What is needed>
Go through the data that follows and restate each line exactly as it reads.

Dataset records>
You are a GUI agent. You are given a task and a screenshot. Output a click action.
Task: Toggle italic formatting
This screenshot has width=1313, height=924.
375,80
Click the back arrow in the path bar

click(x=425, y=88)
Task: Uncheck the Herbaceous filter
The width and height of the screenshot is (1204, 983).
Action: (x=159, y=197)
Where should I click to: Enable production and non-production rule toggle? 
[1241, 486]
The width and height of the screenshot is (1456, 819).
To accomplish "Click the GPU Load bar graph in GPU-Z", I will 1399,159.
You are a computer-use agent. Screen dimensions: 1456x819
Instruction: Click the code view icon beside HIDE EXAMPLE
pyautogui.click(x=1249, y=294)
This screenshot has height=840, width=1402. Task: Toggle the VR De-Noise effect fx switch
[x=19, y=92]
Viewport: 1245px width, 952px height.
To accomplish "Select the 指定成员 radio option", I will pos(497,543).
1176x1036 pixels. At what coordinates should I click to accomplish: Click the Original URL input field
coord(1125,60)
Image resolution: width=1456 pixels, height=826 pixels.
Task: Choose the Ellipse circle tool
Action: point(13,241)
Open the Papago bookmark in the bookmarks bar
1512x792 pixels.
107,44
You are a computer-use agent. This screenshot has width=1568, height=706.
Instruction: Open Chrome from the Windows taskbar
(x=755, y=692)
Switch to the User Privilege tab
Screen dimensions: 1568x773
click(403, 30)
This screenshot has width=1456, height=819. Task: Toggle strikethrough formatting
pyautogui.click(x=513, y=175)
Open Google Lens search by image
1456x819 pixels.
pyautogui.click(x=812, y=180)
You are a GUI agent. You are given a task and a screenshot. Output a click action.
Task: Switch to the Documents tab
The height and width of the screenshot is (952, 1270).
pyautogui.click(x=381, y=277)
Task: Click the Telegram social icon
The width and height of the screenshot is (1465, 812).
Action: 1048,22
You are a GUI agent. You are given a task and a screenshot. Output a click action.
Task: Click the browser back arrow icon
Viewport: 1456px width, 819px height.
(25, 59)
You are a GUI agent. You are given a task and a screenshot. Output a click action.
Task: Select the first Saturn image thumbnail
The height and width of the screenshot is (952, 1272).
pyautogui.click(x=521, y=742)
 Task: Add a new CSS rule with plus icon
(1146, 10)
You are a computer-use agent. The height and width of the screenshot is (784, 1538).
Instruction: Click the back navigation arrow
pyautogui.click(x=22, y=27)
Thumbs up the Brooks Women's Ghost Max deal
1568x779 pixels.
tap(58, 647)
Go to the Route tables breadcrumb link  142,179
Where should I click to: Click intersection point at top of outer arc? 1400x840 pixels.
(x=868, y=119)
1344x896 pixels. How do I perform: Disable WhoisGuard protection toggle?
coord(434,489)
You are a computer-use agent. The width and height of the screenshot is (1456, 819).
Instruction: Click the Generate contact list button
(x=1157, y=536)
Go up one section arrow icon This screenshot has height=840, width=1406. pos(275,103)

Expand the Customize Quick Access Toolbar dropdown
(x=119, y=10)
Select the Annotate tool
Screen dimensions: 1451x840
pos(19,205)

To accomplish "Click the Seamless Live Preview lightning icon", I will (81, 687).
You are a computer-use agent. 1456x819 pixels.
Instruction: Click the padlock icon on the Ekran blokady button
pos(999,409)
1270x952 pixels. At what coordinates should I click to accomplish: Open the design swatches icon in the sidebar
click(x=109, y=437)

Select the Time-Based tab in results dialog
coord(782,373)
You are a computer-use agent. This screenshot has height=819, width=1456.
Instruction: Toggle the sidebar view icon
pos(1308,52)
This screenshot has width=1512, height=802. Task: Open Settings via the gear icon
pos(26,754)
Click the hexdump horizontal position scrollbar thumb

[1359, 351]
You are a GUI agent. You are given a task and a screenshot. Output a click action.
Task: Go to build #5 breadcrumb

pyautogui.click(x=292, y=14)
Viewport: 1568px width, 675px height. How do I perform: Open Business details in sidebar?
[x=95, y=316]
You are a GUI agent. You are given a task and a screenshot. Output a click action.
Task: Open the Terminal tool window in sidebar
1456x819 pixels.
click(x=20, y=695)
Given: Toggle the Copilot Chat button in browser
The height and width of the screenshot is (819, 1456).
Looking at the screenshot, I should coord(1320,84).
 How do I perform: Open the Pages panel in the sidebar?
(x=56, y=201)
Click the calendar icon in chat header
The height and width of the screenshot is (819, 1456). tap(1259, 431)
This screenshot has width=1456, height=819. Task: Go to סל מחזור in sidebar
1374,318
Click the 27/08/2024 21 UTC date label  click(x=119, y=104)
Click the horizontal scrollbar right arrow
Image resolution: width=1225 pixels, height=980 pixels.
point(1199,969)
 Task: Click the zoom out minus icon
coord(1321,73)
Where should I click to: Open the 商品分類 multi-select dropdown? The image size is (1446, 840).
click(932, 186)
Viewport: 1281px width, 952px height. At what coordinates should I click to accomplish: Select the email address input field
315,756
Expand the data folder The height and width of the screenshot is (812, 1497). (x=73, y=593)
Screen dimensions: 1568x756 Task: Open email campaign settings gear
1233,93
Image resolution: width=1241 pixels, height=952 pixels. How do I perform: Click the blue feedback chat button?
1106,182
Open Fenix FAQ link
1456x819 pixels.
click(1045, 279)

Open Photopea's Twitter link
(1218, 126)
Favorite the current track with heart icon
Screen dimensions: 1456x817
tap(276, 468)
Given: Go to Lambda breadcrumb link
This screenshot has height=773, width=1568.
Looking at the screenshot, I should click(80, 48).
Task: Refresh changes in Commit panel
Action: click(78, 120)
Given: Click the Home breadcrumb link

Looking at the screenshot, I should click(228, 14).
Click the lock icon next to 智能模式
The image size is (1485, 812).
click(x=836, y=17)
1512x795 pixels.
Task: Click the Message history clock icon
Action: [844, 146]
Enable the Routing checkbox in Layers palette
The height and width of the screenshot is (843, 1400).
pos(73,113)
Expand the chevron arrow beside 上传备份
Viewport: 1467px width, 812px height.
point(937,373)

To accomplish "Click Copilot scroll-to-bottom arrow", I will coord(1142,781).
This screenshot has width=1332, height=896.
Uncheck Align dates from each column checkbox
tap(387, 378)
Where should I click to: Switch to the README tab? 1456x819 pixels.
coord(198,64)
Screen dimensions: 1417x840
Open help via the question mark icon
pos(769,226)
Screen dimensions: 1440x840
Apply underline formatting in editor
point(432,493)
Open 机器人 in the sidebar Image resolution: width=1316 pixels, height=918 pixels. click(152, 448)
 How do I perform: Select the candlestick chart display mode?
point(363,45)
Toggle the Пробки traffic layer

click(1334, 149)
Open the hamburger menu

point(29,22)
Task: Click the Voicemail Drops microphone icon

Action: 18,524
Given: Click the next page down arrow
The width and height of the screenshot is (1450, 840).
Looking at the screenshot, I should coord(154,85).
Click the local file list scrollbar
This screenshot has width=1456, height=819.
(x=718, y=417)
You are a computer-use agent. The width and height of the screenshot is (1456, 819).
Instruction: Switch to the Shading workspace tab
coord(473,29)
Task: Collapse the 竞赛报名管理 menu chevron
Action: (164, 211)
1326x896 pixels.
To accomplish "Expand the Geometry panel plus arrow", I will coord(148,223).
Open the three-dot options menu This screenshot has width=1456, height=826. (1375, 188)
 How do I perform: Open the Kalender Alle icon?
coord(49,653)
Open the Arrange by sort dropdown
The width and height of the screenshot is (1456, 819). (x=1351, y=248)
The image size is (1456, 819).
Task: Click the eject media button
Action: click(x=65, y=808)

Solution for this exercise>
You are a GUI agent. You are given a task and a screenshot. Output a click action.
Task: Toggle italic formatting
This screenshot has width=1313, height=924.
375,80
Click the back arrow in the path bar

click(x=425, y=88)
Task: Uncheck the Herbaceous filter
The width and height of the screenshot is (1204, 983).
Action: (x=159, y=197)
Where should I click to: Enable production and non-production rule toggle? 
[1241, 486]
The width and height of the screenshot is (1456, 819).
To accomplish "Click the GPU Load bar graph in GPU-Z", I will 1399,159.
You are a computer-use agent. Screen dimensions: 1456x819
Instruction: Click the code view icon beside HIDE EXAMPLE
pyautogui.click(x=1249, y=294)
This screenshot has height=840, width=1402. Task: Toggle the VR De-Noise effect fx switch
[x=19, y=92]
Viewport: 1245px width, 952px height.
To accomplish "Select the 指定成员 radio option", I will pos(497,543).
1176x1036 pixels. At what coordinates should I click to accomplish: Click the Original URL input field
coord(1125,60)
Image resolution: width=1456 pixels, height=826 pixels.
Task: Choose the Ellipse circle tool
Action: point(13,241)
Open the Papago bookmark in the bookmarks bar
1512x792 pixels.
107,44
You are a computer-use agent. This screenshot has width=1568, height=706.
Instruction: Open Chrome from the Windows taskbar
(x=755, y=692)
Switch to the User Privilege tab
Screen dimensions: 1568x773
click(403, 30)
This screenshot has width=1456, height=819. Task: Toggle strikethrough formatting
pyautogui.click(x=513, y=175)
Open Google Lens search by image
1456x819 pixels.
pyautogui.click(x=812, y=180)
You are a GUI agent. You are given a task and a screenshot. Output a click action.
Task: Switch to the Documents tab
The height and width of the screenshot is (952, 1270).
pyautogui.click(x=381, y=277)
Task: Click the Telegram social icon
The width and height of the screenshot is (1465, 812).
Action: 1048,22
You are a GUI agent. You are given a task and a screenshot. Output a click action.
Task: Click the browser back arrow icon
Viewport: 1456px width, 819px height.
(25, 59)
You are a GUI agent. You are given a task and a screenshot. Output a click action.
Task: Select the first Saturn image thumbnail
The height and width of the screenshot is (952, 1272).
pyautogui.click(x=521, y=742)
 Task: Add a new CSS rule with plus icon
(1146, 10)
You are a computer-use agent. The height and width of the screenshot is (784, 1538).
Instruction: Click the back navigation arrow
pyautogui.click(x=22, y=27)
Thumbs up the Brooks Women's Ghost Max deal
1568x779 pixels.
tap(58, 647)
Go to the Route tables breadcrumb link  142,179
Where should I click to: Click intersection point at top of outer arc? 1400x840 pixels.
(x=868, y=119)
1344x896 pixels. How do I perform: Disable WhoisGuard protection toggle?
coord(434,489)
You are a computer-use agent. The width and height of the screenshot is (1456, 819).
Instruction: Click the Generate contact list button
(x=1157, y=536)
Go up one section arrow icon This screenshot has height=840, width=1406. pos(275,103)

Expand the Customize Quick Access Toolbar dropdown
(x=119, y=10)
Select the Annotate tool
Screen dimensions: 1451x840
pos(19,205)

To accomplish "Click the Seamless Live Preview lightning icon", I will (81, 687).
You are a computer-use agent. 1456x819 pixels.
Instruction: Click the padlock icon on the Ekran blokady button
pos(999,409)
1270x952 pixels. At what coordinates should I click to accomplish: Open the design swatches icon in the sidebar
click(x=109, y=437)

Select the Time-Based tab in results dialog
coord(782,373)
You are a computer-use agent. This screenshot has height=819, width=1456.
Instruction: Toggle the sidebar view icon
pos(1308,52)
This screenshot has width=1512, height=802. Task: Open Settings via the gear icon
pos(26,754)
Click the hexdump horizontal position scrollbar thumb

[1359, 351]
You are a GUI agent. You are given a task and a screenshot. Output a click action.
Task: Go to build #5 breadcrumb

pyautogui.click(x=292, y=14)
Viewport: 1568px width, 675px height. How do I perform: Open Business details in sidebar?
[x=95, y=316]
You are a GUI agent. You are given a task and a screenshot. Output a click action.
Task: Open the Terminal tool window in sidebar
1456x819 pixels.
click(x=20, y=695)
Given: Toggle the Copilot Chat button in browser
The height and width of the screenshot is (819, 1456).
Looking at the screenshot, I should coord(1320,84).
 How do I perform: Open the Pages panel in the sidebar?
(x=56, y=201)
Click the calendar icon in chat header
The height and width of the screenshot is (819, 1456). tap(1259, 431)
This screenshot has width=1456, height=819. Task: Go to סל מחזור in sidebar
1374,318
Click the 27/08/2024 21 UTC date label  click(x=119, y=104)
Click the horizontal scrollbar right arrow
Image resolution: width=1225 pixels, height=980 pixels.
point(1199,969)
 Task: Click the zoom out minus icon
coord(1321,73)
Where should I click to: Open the 商品分類 multi-select dropdown? The image size is (1446, 840).
click(932, 186)
Viewport: 1281px width, 952px height. At what coordinates should I click to accomplish: Select the email address input field
315,756
Expand the data folder The height and width of the screenshot is (812, 1497). (x=73, y=593)
Screen dimensions: 1568x756 Task: Open email campaign settings gear
1233,93
Image resolution: width=1241 pixels, height=952 pixels. How do I perform: Click the blue feedback chat button?
1106,182
Open Fenix FAQ link
1456x819 pixels.
click(1045, 279)

Open Photopea's Twitter link
(1218, 126)
Favorite the current track with heart icon
Screen dimensions: 1456x817
tap(276, 468)
Given: Go to Lambda breadcrumb link
This screenshot has height=773, width=1568.
Looking at the screenshot, I should click(80, 48).
Task: Refresh changes in Commit panel
Action: click(78, 120)
Given: Click the Home breadcrumb link

Looking at the screenshot, I should click(228, 14).
Click the lock icon next to 智能模式
The image size is (1485, 812).
click(x=836, y=17)
1512x795 pixels.
Task: Click the Message history clock icon
Action: [844, 146]
Enable the Routing checkbox in Layers palette
The height and width of the screenshot is (843, 1400).
pos(73,113)
Expand the chevron arrow beside 上传备份
Viewport: 1467px width, 812px height.
point(937,373)

To accomplish "Click Copilot scroll-to-bottom arrow", I will coord(1142,781).
This screenshot has width=1332, height=896.
Uncheck Align dates from each column checkbox
tap(387, 378)
Where should I click to: Switch to the README tab? 1456x819 pixels.
coord(198,64)
Screen dimensions: 1417x840
Open help via the question mark icon
pos(769,226)
Screen dimensions: 1440x840
Apply underline formatting in editor
point(432,493)
Open 机器人 in the sidebar Image resolution: width=1316 pixels, height=918 pixels. click(152, 448)
 How do I perform: Select the candlestick chart display mode?
point(363,45)
Toggle the Пробки traffic layer

click(1334, 149)
Open the hamburger menu

point(29,22)
Task: Click the Voicemail Drops microphone icon

Action: 18,524
Given: Click the next page down arrow
The width and height of the screenshot is (1450, 840).
Looking at the screenshot, I should coord(154,85).
Click the local file list scrollbar
This screenshot has width=1456, height=819.
(x=718, y=417)
You are a computer-use agent. The width and height of the screenshot is (1456, 819).
Instruction: Switch to the Shading workspace tab
coord(473,29)
Task: Collapse the 竞赛报名管理 menu chevron
Action: (164, 211)
1326x896 pixels.
To accomplish "Expand the Geometry panel plus arrow", I will coord(148,223).
Open the three-dot options menu This screenshot has width=1456, height=826. (1375, 188)
 How do I perform: Open the Kalender Alle icon?
coord(49,653)
Open the Arrange by sort dropdown
The width and height of the screenshot is (1456, 819). (x=1351, y=248)
The image size is (1456, 819).
Task: Click the eject media button
Action: click(x=65, y=808)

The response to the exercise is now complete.